FuxiMT: Sparsifying Large Language Models for Chinese-Centric Multilingual Machine Translation
Shaolin Zhu, Tianyu Dong, Bo Li, Deyi Xiong
TL;DR
FuxiMT tackles the limited extent of Chinese-centric multilingual MT by integrating a sparsified BLOOMz LLM with Mixture-of-Experts into a decoder, guided by a two-stage training regime. It first performs Chinese-centric pre-training on 5B tokens and then multilingual fine-tuning on over 100B parallel sentences across 65 languages, using curriculum learning and back-translation. The model achieves substantial gains over strong baselines, particularly in low-resource and zero-shot settings, demonstrating effective cross-lingual transfer while maintaining efficiency through MoEs. This work suggests a viable path to bridge linguistic gaps by preserving a frozen backbone and routing inputs through specialized experts across a broad language space.
Abstract
In this paper, we present FuxiMT, a novel Chinese-centric multilingual machine translation model powered by a sparsified large language model (LLM).

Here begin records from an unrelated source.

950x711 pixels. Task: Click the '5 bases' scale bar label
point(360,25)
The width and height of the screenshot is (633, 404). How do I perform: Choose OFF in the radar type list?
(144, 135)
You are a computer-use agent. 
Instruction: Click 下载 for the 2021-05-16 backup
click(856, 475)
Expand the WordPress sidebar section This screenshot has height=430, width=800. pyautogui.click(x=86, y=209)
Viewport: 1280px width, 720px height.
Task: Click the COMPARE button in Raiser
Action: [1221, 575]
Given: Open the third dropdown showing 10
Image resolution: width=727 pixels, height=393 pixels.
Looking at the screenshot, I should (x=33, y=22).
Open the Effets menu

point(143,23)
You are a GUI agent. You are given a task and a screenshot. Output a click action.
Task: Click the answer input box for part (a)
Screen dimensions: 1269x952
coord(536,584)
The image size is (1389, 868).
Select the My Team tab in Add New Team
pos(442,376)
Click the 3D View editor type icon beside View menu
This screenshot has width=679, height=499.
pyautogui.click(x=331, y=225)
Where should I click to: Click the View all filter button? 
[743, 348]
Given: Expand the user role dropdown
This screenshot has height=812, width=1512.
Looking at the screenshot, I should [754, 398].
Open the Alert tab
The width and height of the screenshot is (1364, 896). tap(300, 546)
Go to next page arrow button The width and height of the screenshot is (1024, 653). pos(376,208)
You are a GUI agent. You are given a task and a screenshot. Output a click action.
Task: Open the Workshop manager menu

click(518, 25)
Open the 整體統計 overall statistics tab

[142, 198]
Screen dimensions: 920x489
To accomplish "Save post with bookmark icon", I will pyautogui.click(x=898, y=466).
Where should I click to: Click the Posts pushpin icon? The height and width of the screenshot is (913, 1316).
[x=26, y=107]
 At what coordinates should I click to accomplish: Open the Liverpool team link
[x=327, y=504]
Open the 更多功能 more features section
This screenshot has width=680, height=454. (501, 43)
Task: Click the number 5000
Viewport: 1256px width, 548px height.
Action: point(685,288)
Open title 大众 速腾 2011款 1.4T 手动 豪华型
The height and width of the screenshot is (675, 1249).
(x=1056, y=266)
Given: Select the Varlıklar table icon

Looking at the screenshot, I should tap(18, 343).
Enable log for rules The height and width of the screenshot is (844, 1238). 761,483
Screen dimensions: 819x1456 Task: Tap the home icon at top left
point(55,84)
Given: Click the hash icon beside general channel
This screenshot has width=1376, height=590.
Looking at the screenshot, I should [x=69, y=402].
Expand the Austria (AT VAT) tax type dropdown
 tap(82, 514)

We adopt a two-stage strategy to train FuxiMT. We first pre-train the model on a massive Chinese corpus and then conduct multilingual fine-tuning on a large parallel dataset encompassing 65 languages. FuxiMT incorporates Mixture-of-Experts (MoEs) and employs a curriculum learning strategy for robust performance across various resource levels. Experimental results demonstrate that FuxiMT significantly outperforms strong baselines, including state-of-the-art LLMs and machine translation models, particularly under low-resource scenarios. Furthermore, FuxiMT exhibits remarkable zero-shot translation capabilities for unseen language pairs, indicating its potential to bridge communication gaps where parallel data are scarce or unavailable.